DOCUMENT SEGMENT:
————

Re: [PATCH tip/core/rcu 13/22] rcu: Fix grace-period hangs due to race with CPU offline

From: Paul E. McKenney
Date: Wed Jun 27 2018 - 11:41:25 EST


On Wed, Jun 27, 2018 at 10:33:35AM +0200, Peter Zijlstra wrote:
> On Tue, Jun 26, 2018 at 04:40:04PM -0700, Paul E. McKenney wrote:
> > The options I have considered are as follows:
> >
> > 1. Stick with the no-failsafe approach, adding the lock as shown
> > in this patch. (I obviously prefer this approach.)
> >
> > 2. Stick with the no-failsafe approach, but rely on RCU's grace-period
> > kthread to wake up later due to its timed wait during the
> > force-quiescent-state process. This would be a bit obnoxious,
> > as it requires passing a don't-wake flag (or some such) up the
> > quiescent-state reporting mechanism. It would also needlessly
> > delay grace-period ends, especially on large systems (RCU scales
> > up the FQS delay on larger systems to maintain limited CPU
> > consumption per unit time).

————

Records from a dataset

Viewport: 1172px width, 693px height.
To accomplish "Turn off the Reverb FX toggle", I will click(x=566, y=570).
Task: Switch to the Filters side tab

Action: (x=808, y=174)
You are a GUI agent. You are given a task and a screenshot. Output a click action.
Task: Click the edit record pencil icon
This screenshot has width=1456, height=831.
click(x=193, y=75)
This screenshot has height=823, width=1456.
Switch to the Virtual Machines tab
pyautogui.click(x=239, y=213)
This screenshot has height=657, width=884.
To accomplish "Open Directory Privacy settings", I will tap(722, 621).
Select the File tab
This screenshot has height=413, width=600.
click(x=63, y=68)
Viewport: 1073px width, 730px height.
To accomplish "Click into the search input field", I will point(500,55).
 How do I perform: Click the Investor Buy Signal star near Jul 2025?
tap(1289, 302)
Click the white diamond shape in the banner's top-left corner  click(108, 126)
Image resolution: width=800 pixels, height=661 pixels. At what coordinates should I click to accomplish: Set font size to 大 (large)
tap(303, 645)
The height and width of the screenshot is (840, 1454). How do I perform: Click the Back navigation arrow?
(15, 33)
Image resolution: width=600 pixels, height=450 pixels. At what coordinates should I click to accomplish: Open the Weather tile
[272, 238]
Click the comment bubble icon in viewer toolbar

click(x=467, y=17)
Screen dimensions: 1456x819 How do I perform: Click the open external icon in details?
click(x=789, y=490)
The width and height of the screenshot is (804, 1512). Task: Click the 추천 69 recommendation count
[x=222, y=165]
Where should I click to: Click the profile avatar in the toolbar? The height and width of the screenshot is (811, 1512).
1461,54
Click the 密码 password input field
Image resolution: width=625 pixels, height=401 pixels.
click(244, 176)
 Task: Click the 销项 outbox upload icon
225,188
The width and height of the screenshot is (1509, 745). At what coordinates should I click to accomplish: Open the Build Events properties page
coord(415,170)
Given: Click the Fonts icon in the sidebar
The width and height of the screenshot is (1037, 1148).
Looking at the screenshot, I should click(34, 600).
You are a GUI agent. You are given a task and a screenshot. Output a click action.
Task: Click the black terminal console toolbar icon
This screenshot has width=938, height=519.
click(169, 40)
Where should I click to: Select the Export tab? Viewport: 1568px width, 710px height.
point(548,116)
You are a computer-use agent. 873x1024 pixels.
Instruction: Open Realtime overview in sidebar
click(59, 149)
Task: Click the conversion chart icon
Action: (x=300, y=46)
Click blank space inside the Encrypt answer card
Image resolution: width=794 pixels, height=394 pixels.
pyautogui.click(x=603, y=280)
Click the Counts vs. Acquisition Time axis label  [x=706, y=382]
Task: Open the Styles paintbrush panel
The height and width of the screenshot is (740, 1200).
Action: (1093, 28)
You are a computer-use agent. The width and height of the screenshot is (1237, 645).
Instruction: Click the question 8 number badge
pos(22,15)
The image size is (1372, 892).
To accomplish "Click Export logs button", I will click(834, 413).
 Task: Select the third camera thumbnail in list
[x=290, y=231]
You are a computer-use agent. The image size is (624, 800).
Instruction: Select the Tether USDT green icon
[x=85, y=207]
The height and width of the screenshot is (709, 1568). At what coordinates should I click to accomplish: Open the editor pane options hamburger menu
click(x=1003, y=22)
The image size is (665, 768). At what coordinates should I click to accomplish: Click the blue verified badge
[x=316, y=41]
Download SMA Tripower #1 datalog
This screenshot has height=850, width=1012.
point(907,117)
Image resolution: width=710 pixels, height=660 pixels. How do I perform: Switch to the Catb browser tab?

————

TASK GOAL:
In the mailing-list reply about the RCU grace-period fix, rename "approach" to "strategy" and write out the passage from "From: Paul E." up to and including "prefer this approach.)".

FINISHED EXERCISE:
From: Paul E. McKenney
Date: Wed Jun 27 2018 - 11:41:25 EST


On Wed, Jun 27, 2018 at 10:33:35AM +0200, Peter Zijlstra wrote:
> On Tue, Jun 26, 2018 at 04:40:04PM -0700, Paul E. McKenney wrote:
> > The options I have considered are as follows:
> >
> > 1. Stick with the no-failsafe strategy, adding the lock as shown
> > in this patch. (I obviously prefer this strategy.)